What a weird blog title. Just back to put down some thoughts in my mind before I continue hitting the tutorials all again. Life have been really meh meh meh, everyday waking up to study and continue studying till late night then back to sleep. this is what you call university life, so much for not studying hard enough during the school term. Always end up holding the buddha leg before the exams, really wonder when can I stop doing this. This is really really stressful to handle, damn need to get over and done with this. Just one more week plus I am gonna be legally 20, how does life feels when you hit the big 2? Let's me see how it feels like soon enough. Though mehly I should be back to school to prepare for my dynamics paper, another killer paper for me.
Never like to be a burden, like when I feel somehow someone is reluctant to do something for me, I really feel like telling the person right in his/her face, "I can get it done by myself.". Never like to get forced to do something, in the same way I don't like force it onto others.

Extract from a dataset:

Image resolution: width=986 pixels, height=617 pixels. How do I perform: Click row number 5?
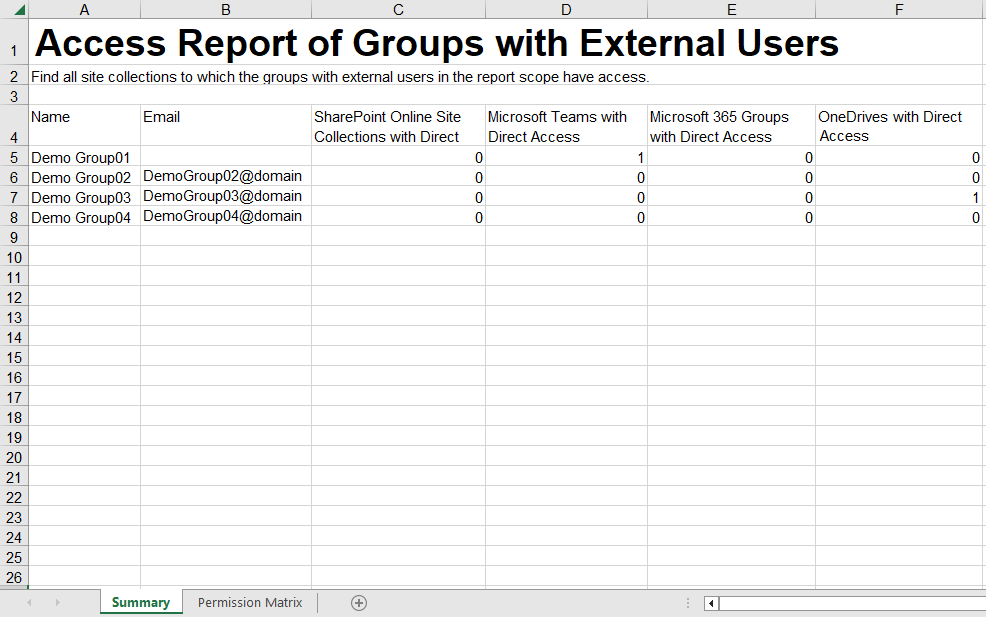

Saw the article that talks about boyfriend sending his girlfriend back, not taking it as an obligation but because he wants to do it, for the safety and what's not. But thinking about it, a couple that stays at different ends of Singapore, sometimes it not that logical to do that? Obviously, if you are at the receiving anything is good anyway but for the one sending the other party back, the journey do feel like a waste of time? That's being logical and practical. then thinking about this, when we fall in love should we use less of the brain to make logical thinking and use more of the heart? Or use the more emotion part of the brain. Another perspective gonna say, doesn't this make falling in love making one stupid?
I guess that's not stupid, that's love/care for another that isn't practical and logical to begin with.
But it's alright, keeping yourself rational is still as important anyway.
Anything works, just bring yourself to keep up with the situation.
Back to the endless tutorials, blahblahblah.
DADA.
2cents worth.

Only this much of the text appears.